Assignment → Reproduce exactly the span of lines beginning at the one with "This screenshot has height=159, width=235." and ending at the last line of the data below, omitting pictures.
*** Opening Available data ***
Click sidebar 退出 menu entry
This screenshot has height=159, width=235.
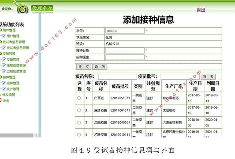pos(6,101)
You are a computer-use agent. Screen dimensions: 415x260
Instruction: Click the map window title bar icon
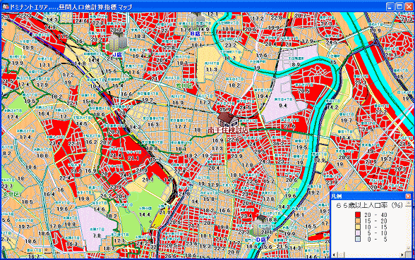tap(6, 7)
*** Closing Available data ***
Exercise answer →
This screenshot has height=159, width=235.
pos(6,101)
You are a computer-use agent. Screen dimensions: 415x260
Instruction: Click the map window title bar icon
tap(6, 7)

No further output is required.